Stored data entries:
_ _ _ _ _ _ _
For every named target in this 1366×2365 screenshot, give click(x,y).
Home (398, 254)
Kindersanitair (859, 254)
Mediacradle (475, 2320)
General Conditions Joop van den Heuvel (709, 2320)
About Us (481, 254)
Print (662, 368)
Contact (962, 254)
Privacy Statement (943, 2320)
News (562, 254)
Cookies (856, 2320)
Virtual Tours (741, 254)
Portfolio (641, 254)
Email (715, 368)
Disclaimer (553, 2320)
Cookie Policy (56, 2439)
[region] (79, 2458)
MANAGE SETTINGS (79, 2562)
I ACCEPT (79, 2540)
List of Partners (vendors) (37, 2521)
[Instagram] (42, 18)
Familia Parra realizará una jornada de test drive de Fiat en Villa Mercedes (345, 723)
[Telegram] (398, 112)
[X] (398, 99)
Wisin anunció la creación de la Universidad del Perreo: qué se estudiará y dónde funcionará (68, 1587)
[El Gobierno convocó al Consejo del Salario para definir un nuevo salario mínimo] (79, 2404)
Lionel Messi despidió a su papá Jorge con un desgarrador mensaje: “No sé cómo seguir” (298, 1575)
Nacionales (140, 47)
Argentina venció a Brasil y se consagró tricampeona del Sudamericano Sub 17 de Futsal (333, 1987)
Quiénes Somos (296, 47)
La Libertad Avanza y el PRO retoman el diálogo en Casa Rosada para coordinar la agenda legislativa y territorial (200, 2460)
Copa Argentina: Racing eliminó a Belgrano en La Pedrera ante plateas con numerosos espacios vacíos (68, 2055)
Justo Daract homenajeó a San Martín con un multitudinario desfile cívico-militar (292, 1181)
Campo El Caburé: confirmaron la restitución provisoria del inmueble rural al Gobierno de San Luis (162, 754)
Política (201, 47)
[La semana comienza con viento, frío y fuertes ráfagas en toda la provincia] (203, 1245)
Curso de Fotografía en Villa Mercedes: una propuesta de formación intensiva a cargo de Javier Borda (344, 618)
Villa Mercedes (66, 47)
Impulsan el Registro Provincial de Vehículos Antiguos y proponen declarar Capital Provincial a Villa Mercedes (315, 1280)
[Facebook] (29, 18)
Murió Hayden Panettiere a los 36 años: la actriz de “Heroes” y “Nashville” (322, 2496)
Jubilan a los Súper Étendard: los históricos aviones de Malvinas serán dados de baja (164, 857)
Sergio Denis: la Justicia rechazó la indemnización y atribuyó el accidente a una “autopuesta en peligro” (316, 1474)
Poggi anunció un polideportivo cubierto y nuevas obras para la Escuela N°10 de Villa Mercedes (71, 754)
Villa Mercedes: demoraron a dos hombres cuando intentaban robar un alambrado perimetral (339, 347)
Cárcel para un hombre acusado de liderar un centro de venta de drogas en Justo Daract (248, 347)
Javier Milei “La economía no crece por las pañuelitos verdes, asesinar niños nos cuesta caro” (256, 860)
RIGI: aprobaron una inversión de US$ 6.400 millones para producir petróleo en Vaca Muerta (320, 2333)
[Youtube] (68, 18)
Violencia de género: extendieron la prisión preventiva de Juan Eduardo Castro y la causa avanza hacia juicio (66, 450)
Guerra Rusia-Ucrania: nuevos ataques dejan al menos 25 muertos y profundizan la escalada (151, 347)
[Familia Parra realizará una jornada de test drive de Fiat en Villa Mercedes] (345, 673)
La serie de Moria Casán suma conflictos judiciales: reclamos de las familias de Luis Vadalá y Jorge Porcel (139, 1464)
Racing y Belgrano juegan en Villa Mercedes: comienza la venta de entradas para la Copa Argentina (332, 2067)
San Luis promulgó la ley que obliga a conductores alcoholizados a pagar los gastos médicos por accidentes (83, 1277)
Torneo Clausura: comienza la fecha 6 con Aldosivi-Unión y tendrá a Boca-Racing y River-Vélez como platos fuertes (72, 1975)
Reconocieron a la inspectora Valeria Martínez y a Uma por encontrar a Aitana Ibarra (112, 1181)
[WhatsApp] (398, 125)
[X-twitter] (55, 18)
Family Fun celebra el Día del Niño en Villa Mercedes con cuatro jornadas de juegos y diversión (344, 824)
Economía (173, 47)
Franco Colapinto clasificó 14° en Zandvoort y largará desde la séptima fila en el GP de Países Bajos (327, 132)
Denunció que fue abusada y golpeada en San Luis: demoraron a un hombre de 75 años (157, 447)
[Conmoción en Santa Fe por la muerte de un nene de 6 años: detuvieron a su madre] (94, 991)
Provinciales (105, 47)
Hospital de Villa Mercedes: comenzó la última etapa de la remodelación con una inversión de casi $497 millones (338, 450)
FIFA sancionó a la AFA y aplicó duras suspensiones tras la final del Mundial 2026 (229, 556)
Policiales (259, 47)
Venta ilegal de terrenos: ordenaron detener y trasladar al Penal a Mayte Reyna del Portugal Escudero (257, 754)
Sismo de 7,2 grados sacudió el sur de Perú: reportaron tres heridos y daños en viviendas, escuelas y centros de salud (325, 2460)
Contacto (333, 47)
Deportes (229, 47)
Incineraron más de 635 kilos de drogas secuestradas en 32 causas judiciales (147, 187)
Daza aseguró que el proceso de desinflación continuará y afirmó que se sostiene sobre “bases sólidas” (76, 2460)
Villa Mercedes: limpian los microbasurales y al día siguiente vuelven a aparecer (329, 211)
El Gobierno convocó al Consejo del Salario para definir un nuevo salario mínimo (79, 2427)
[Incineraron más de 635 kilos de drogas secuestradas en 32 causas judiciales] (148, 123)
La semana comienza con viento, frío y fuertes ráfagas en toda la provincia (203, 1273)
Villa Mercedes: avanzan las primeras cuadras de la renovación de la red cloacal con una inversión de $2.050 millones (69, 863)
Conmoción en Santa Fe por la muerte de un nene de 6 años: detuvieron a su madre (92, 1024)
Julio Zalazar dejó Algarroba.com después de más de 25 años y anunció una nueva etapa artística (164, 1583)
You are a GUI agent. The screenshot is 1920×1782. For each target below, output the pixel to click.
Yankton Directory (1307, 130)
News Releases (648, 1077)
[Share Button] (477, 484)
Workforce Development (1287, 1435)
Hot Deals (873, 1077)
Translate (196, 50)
_ _ _ _ _ _ _
Task statement: Scan the data above and copy every line with "Incineraron" in it.

Written reply:
Incineraron más de 635 kilos de drogas secuestradas en 32 causas judiciales (147, 187)
[Incineraron más de 635 kilos de drogas secuestradas en 32 causas judiciales] (148, 123)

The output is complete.